Unbound errors in log file

[lar.hed]

Unbound crashed this time - just stopped without any for me visible reason. From Unbound Log.

Code: [Select]

2024-01-03T20:17:27 Informational monit 'unbound' trying to restart
2024-01-03T20:17:23 Error monit 'unbound' process is not running

[lar.hed]

Question: Why should one use Unbound if I can not use Block Lists, Block Countries and DoT?

[cookiemonster]

We haven't proven that my thinking theory is right and the block list is the problem or a contributor. I could very well be wrong.
Albeit your question is generic, I imagine other users don't have a problem, and therefore the cause is specific. In light of this, I can't answer your question but can keep trying to help if you allow.
Again, with my thinking that needs proving, may I ask where are you getting the blocklist from and how are you adding it to the Unbound configuration? Same for whitelist you seem to have included.

[doktornotor]

Maybe someone could finally post the contents of /var/unbound/root.hints when hitting this issue.

[cookiemonster]

maybe useful but looking at the log screenshot, that seems -to me-, something that fails after.

[doktornotor]

Yeah, maybe, considering unbound is a recursive resolver, unless configured otherwise, it obviously cannot work without knowing what the root servers are.

[cookiemonster]

agreed but I'm looking at the actual error posted and the line appears clear and the function has:

Code: [Select]

   265     def _load_dnsbl(self):
   266         with open(self.dnsbl_path, 'r') as f:
   267             try:
   268                 self.dnsbl = json.load(f)
   269                 log_info('dnsbl_module: blocklist loaded. length is %d' % len(self.dnsbl['data']))
   270                 with open(self.size_file, 'w') as sfile:
   271                     sfile.write(str(len(self.dnsbl['data'])))
   272                 if mod_env and type(self.dnsbl.get('config')) is dict:
   273                     mod_env['context'].set_config(self.dnsbl['config'])
   274             except (json.decoder.JSONDecodeError, KeyError) as e:
   275                 if not self.dnsbl:
   276                     log_err("dnsbl_module: unable to bootstrap blocklist, this is likely due to a corrupted \
   277                             file. Please re-apply the blocklist settings.")
   278                     self.dnsbl_available = False
   279                     return
   280                 else:
   281                     log_err("dnsbl_module: error parsing blocklist: %s, reusing last known list" % e)
See the line 277 referenced in the inner exception and what the code is trying to do. Seems to me more relevant to blocklist, but maybe I am on the wrong track.

[doktornotor]

Well, the idea was: if the default config file was not pointing to the (malformed) one, it'd use the built-in ones just fine. Remove that line form the template and try to reproduce the error after that.

[cookiemonster]

Are you referring to the root.hints file? If yes, then I don't know what line from what template you're suggesting to modify. The particular template where this class and function is, has no reference to the hints file.

[doktornotor]

Code: [Select]

# grep root.hints /usr/local/etc/inc/plugins.inc.d/unbound.inc
root-hints: /var/unbound/root.hints


https://github.com/opnsense/core/blob/master/src/etc/inc/plugins.inc.d/unbound.inc#L286

[cookiemonster]

right. Then OP as per this, maybe you could do this when you hit the problem:

Code: [Select]

$diff -u /var/unbound/root.hints /usr/local/opnsense/service/templates/OPNsense/Unbound/core/root.min.hints That will compare them and report differences.

[lar.hed]

right. Then OP as per this, maybe you could do this when you hit the problem:

Code: [Select]

$diff -u /var/unbound/root.hints /usr/local/opnsense/service/templates/OPNsense/Unbound/core/root.min.hints That will compare them and report differences.
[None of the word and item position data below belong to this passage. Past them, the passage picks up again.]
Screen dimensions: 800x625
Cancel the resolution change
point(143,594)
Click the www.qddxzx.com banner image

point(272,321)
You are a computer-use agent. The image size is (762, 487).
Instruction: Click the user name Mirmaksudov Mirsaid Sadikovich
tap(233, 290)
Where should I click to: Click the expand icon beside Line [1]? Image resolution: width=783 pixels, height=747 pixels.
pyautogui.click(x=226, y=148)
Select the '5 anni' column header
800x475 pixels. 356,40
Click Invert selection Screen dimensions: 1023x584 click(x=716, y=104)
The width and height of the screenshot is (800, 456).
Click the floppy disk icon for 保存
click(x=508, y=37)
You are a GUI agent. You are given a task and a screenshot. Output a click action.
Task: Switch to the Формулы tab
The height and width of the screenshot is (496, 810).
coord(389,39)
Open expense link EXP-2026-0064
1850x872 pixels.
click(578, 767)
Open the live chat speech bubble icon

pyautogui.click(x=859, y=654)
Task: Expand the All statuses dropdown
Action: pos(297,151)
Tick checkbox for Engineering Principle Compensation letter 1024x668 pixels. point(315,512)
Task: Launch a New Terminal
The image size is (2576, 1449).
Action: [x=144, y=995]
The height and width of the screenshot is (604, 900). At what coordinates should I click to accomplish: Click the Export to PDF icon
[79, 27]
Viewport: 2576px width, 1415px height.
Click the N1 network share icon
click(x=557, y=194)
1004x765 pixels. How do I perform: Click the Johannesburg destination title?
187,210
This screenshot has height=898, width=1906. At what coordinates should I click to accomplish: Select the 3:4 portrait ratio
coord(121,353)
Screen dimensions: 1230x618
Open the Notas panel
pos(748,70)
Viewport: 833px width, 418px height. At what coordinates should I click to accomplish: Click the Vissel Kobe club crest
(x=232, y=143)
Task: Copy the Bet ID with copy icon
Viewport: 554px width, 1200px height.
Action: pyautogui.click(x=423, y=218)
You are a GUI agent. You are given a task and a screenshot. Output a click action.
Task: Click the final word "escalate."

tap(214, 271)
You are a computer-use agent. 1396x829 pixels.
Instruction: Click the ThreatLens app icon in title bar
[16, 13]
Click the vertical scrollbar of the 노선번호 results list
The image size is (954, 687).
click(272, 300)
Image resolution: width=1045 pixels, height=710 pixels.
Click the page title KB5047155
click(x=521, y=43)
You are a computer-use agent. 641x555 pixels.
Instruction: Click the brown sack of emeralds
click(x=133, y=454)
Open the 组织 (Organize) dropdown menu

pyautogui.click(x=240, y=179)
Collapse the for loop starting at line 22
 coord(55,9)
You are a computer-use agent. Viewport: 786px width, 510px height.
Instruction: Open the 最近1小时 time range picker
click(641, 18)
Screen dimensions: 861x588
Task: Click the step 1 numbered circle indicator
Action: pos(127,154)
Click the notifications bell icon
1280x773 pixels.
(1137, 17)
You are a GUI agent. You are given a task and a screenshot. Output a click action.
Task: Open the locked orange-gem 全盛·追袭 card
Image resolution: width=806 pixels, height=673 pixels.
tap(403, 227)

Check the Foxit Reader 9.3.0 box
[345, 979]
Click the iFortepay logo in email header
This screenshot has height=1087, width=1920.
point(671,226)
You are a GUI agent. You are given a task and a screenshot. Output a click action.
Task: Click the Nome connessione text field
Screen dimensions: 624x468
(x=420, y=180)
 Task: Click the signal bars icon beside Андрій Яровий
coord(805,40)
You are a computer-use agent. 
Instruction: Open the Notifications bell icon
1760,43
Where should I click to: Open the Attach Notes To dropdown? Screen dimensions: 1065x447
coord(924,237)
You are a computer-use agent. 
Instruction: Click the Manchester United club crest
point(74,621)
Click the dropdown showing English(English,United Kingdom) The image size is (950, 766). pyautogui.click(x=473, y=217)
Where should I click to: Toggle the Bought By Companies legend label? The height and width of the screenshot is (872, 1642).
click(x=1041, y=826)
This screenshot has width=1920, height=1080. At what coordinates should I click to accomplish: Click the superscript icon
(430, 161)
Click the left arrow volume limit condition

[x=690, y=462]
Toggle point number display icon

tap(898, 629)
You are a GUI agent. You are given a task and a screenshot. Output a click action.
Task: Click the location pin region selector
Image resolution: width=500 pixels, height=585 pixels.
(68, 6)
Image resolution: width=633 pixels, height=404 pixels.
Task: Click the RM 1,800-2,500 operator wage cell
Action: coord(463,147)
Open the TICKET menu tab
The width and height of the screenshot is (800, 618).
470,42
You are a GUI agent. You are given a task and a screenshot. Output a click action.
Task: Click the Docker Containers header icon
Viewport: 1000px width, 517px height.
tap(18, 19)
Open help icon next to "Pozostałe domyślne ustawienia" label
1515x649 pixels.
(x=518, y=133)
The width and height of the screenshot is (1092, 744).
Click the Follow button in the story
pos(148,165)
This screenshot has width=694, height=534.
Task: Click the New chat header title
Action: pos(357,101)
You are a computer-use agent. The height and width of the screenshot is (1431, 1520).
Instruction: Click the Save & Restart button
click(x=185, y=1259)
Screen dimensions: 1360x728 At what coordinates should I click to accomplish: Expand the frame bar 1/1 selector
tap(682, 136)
Absolutely! No problem what so ever - but I think I might need to re-enable the blocklist part for this? Or?

I leave the blocklist disabled for now, until I get "other orders" from you 

Edit - for the moment the two files are identical, just so we all know.

[lar.hed]

One thing is a bit important here: The previous version of Unbound (1.04?) that was in OPNsense pre-23.7, worked 100% with my config. All this started after I updated to 23.7, so what ever it is that I am having challenges with, it is part of something that changed (1.04 -> 1.08).

[CJ]

Question: Why should one use Unbound if I can not use Block Lists, Block Countries and DoT?

Not sure what Block Countries is, but I use several DNSBL and DoT with Unbound and have no problems.

Yeah, maybe, considering unbound is a recursive resolver, unless configured otherwise, it obviously cannot work without knowing what the root servers are.

Unbound shouldn't be running in recursive mode since the OP has DoT configured.

[Fright]

looks like a 'template generation' vs 'unbound start' racing for me
@lar.hed how many "generate template OPNsense/Unbound/*" messages in Backend log you see in time when this happens?